But it’s not all plain sailing. Zoom and other providers have faced questions over just how secure their software is. With millions logging onto online chat rooms multiple times every day, how sure can you be that that you’re the only ones there?

“Assume what’s happening in Zoom is not staying in Zoom,” Ekram Ahmed of cyber security firm Check Point says. “You just have to have that mentality. The risk is significant.”

For the NFL, that risk is especially prevalent. While almost every other sport on the planet is in a deep sleep, American football is forging on with this week’s draft – where this year’s class of college prospects hoping to make it as pros are selected – albeit in a completely unique fashion. All 32 teams will choose their players virtually, with calls between and within rival teams taking place entirely online.
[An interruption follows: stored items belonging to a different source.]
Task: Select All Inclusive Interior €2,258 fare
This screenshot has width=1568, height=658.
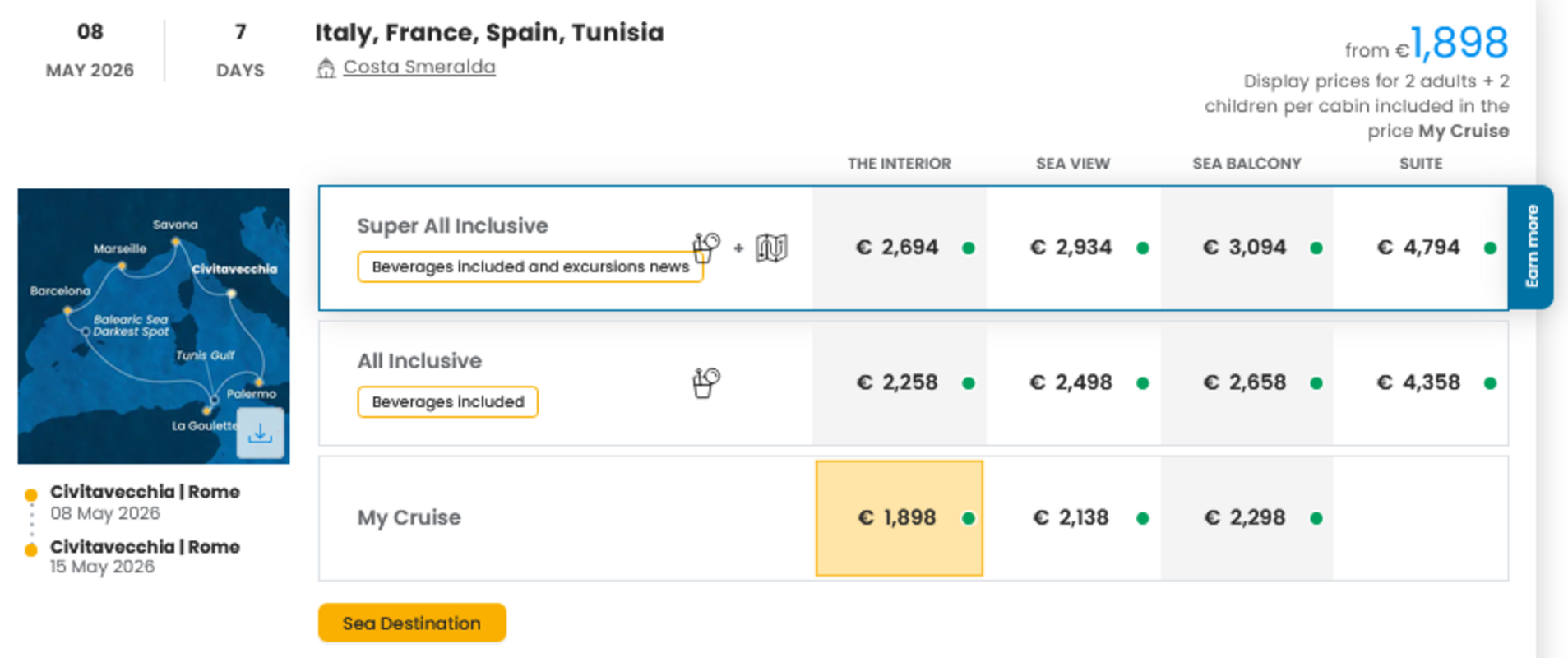Action: point(899,382)
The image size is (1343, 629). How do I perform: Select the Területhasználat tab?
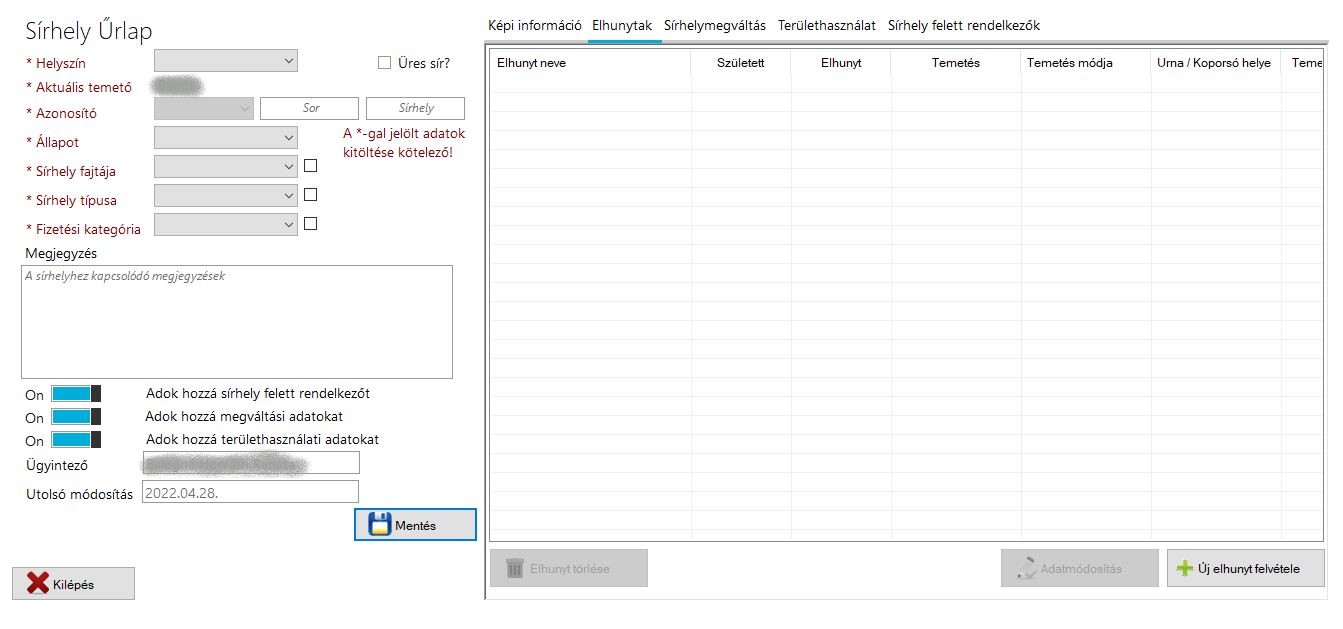(x=826, y=26)
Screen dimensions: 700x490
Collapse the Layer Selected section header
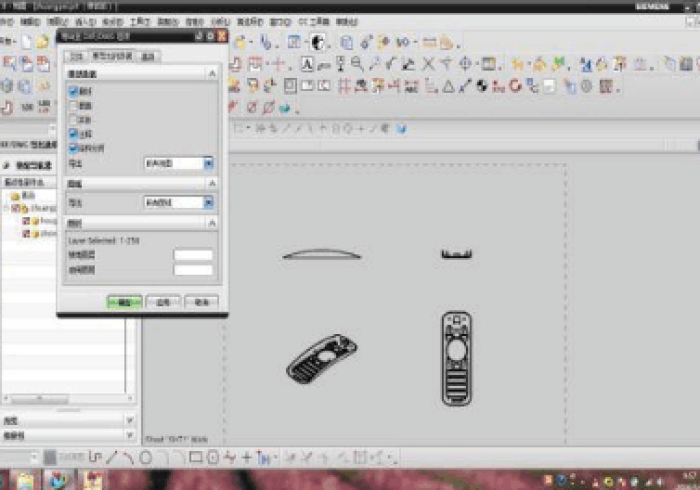[x=211, y=223]
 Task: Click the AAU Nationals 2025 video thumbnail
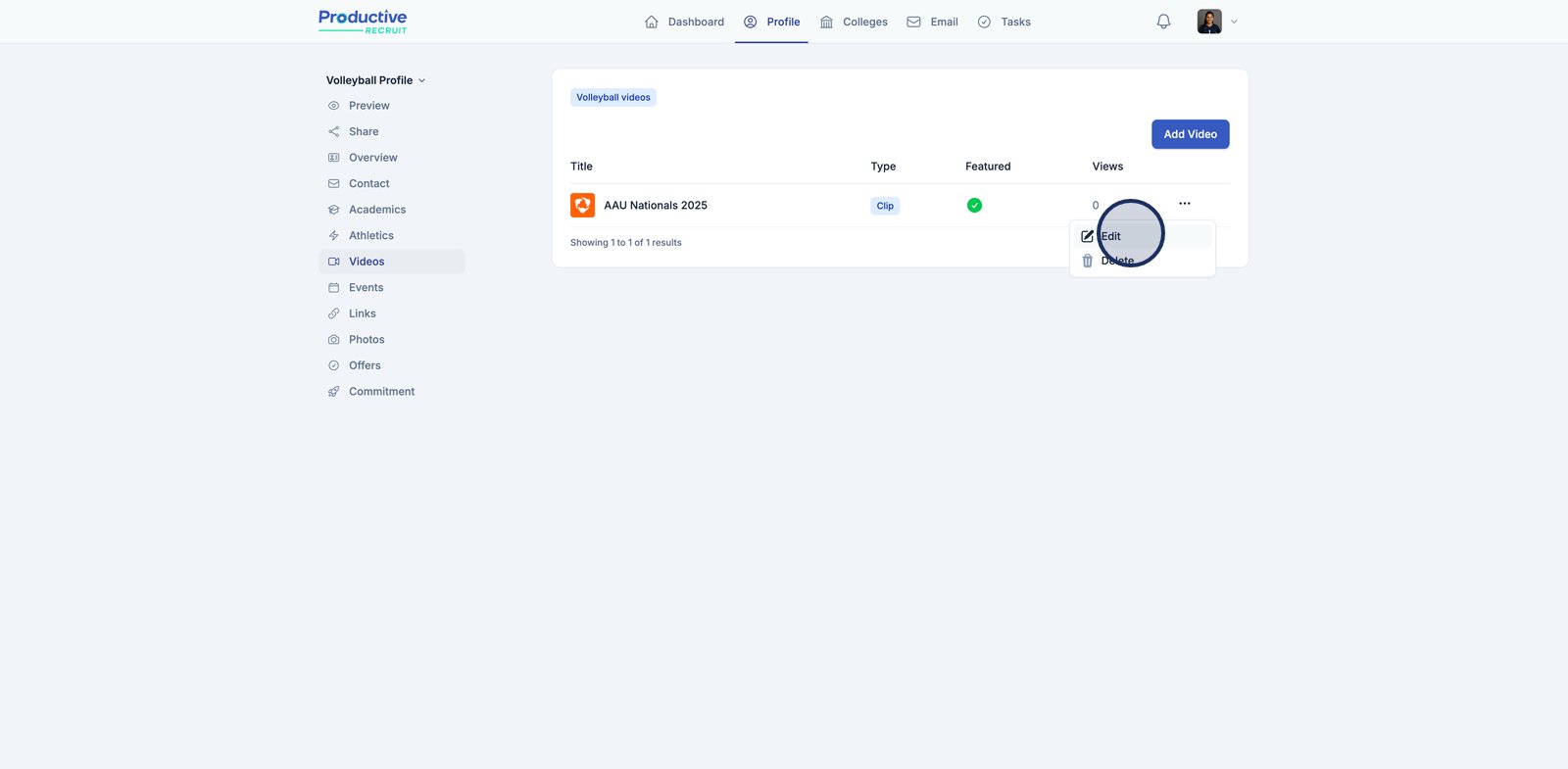tap(582, 205)
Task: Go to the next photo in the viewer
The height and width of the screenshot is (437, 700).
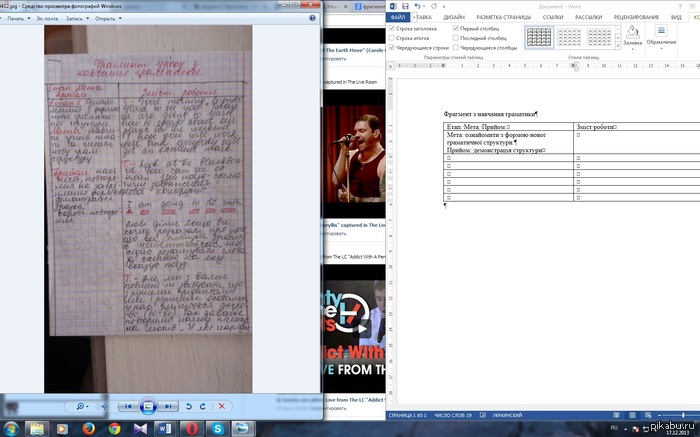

Each “war room” is now a living room, every pick now a click. The perils are easy to see.

“They assure me we are doing everything humanly possible and I remind them that that’s what Wells Fargo and all those other places said about our private information, so I have some real concerns,” Baltimore Ravens head coach John Harbaugh says.

“I really wouldn’t want the opposing coaches to have our playbook or our draft meetings. That would be preferable.”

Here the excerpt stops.